Uluslararası Mülteci Hakları Derneği Başkanı Abdullah Resul Demir ise "gönüllü ve onurlu geri dönüşün" nasıl olacağına ilişkin cevabın önemli olduğunu söyledi.

Göçmen konusunun sıklıkla konuşulması üzerine iktidarın hem seçmenlerini etkilemek hem de otoritesini sürdürmek için mesaj verdiğine inandığını aktaran Demir, "Geri gönderme anlayışı kabul görmüş değil. İnsan haklarını ayaklar altına alacak bir çalışmayla da onurlu geri dönüş nasıl sağlanmaz. Fakat bunun farklı yöntemleri vardır" ifadelerini kullandı.

 

UMHD Başkanı Abdullah Resul Demir. AA..jpg
UMHD Başkanı Abdullah Resul Demir / Fotoğraf: AA



"İnsanları sınır dışı etme korkusuyla yapılan hiçbir fiil, onurlu geri dönüş"
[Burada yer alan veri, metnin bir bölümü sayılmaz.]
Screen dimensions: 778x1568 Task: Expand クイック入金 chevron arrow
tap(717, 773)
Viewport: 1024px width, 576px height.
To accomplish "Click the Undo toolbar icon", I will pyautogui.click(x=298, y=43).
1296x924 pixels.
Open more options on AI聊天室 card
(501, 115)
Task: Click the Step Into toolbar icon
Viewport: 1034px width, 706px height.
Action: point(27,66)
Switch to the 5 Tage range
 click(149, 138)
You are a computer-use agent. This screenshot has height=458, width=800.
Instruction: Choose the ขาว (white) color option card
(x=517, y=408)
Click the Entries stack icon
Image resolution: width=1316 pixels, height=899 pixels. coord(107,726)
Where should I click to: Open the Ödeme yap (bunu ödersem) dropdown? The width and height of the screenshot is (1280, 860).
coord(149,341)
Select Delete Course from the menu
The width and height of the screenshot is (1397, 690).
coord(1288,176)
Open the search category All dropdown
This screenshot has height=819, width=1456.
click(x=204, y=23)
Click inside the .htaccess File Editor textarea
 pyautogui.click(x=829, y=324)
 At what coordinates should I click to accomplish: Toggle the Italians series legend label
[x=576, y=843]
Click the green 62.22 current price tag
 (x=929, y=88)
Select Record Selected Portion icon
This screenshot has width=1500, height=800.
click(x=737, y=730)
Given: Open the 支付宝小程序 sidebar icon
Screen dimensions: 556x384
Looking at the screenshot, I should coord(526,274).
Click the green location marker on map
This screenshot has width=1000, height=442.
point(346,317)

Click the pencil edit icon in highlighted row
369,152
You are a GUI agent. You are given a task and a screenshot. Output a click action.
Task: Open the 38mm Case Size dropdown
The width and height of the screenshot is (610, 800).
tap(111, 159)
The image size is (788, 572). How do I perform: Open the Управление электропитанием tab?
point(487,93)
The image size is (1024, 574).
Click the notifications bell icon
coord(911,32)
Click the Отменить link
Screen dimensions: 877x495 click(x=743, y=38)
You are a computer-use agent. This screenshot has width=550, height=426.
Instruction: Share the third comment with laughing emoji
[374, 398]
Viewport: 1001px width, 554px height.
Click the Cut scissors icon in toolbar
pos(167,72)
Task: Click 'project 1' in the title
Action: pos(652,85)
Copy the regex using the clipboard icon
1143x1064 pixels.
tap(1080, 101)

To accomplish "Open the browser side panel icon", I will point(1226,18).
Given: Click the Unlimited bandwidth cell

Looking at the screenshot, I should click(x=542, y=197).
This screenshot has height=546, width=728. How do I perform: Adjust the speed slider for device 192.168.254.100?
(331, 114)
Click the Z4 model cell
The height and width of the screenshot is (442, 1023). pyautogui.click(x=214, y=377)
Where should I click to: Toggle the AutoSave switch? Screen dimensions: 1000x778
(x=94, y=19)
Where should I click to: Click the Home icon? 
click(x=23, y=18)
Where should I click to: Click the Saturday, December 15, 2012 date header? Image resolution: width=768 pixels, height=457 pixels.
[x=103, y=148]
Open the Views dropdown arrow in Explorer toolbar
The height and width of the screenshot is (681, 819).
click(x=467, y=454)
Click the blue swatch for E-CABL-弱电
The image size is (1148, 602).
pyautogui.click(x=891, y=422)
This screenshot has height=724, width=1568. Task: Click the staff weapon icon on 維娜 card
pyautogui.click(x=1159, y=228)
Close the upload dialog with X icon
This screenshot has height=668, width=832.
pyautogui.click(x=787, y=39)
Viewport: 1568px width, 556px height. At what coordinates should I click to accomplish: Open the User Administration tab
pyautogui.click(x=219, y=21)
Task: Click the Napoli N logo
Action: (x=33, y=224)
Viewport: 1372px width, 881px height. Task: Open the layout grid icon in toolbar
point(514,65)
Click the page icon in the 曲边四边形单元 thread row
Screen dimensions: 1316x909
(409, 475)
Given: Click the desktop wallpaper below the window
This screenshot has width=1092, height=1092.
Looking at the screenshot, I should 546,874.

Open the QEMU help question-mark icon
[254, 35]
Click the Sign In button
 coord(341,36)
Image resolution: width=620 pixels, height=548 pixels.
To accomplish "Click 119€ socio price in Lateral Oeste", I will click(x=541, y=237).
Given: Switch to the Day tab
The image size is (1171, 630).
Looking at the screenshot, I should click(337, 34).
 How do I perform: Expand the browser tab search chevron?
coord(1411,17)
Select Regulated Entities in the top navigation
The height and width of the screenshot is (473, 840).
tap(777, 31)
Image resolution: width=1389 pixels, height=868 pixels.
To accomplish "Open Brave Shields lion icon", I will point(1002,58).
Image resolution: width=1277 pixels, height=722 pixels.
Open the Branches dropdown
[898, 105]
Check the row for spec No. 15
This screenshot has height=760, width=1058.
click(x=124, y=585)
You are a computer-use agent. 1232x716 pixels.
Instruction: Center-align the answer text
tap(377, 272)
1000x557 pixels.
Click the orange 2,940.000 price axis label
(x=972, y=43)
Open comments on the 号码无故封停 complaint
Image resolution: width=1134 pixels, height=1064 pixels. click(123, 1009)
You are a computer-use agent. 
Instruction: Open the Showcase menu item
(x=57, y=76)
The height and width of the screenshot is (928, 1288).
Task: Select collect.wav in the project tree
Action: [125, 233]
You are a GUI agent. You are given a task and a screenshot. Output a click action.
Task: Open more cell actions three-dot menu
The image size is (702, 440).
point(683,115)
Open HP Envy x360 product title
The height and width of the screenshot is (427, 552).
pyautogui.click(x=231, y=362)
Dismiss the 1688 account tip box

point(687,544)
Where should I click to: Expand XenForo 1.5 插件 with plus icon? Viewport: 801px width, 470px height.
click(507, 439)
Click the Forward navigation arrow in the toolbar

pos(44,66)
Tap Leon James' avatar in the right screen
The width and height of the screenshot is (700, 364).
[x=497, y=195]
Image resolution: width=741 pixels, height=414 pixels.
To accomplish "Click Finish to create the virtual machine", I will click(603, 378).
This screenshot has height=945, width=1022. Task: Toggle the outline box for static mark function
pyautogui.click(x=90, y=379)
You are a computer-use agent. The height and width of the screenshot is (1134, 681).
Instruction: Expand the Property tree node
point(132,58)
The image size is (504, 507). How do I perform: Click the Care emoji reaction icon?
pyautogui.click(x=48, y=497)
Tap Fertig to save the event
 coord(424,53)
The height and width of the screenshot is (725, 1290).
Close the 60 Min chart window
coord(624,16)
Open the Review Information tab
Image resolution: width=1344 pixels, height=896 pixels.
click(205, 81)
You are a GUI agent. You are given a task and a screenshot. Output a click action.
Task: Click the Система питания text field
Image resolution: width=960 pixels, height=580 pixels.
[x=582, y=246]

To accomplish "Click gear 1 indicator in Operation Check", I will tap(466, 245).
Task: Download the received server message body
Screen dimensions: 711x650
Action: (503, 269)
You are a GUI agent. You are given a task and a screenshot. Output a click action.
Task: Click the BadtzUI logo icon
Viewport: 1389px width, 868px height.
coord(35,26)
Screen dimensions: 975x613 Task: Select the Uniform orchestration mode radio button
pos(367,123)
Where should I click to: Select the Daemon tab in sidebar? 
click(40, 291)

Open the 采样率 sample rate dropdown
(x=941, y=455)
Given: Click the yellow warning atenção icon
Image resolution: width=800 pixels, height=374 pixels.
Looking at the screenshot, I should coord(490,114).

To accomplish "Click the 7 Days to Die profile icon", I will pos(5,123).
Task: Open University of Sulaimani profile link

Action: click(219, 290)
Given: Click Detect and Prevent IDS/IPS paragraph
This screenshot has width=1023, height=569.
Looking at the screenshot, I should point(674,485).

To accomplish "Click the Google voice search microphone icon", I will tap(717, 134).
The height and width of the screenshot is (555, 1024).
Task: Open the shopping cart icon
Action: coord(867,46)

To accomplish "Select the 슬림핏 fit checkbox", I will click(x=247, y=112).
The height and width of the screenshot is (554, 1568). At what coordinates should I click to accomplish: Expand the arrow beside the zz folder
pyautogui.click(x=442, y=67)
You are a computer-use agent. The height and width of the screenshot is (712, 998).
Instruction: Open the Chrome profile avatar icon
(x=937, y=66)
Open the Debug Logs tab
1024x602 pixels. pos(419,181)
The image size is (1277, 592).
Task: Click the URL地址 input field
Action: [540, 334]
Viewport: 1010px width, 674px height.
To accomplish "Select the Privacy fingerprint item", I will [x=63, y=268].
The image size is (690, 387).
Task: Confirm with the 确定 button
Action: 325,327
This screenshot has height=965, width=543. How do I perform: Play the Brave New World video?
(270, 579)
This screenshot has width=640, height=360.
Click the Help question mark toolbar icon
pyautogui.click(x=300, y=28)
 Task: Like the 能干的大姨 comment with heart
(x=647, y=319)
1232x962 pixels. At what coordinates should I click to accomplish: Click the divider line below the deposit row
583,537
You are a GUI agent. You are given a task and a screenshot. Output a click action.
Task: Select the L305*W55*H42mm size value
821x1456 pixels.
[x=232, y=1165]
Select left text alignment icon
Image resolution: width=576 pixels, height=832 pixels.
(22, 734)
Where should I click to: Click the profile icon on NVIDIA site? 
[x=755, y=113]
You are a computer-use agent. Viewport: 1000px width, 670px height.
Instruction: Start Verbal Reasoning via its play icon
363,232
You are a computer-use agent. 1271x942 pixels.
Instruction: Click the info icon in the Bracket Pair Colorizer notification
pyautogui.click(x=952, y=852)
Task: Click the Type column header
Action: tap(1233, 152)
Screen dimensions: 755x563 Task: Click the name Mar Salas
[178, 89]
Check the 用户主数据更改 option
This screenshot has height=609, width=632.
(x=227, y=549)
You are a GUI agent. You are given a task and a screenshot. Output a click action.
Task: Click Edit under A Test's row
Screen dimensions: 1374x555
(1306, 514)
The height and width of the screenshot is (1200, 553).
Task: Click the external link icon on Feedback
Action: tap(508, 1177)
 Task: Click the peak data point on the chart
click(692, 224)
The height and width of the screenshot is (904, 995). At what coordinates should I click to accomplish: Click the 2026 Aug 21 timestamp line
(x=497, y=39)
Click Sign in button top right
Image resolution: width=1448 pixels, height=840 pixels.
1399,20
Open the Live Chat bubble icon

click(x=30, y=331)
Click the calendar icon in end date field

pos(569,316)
Sığınmacıların gönderilmesi için uzun vadeli planlar yapılması gerektiğini, Suriye'deki savaşın bitirilip, normalleşmenin sağlanması gerektiğinin altını çizen Demir, şunları ifade etti:

"Dünün misafirleri bugün istilacı edildiği görüşüne katılmıyorum. Eğer Avrupa Birliği, Birleşmiş Milletler ve NATO gibi uluslararası kurumlarla diğer ülkelerin de içerisinde bulunacağı bir planlama ile savaş bitirilirse, ülke tekrardan ayağa kaldırılırsa, hastaneler yeniden inşa edilip okullar açılırsa önce isteğe bağlı olarak gidişlerin sağlanabileceğini düşünüyorum. Onurlu geri dönüş ancak bu şekilde olur. Yoksa insanları sınır dışı etme korkusuyla yapılan hiçbir fiil, onurlu geri dönüş olarak değerlendirilemez diye düşünüyorum."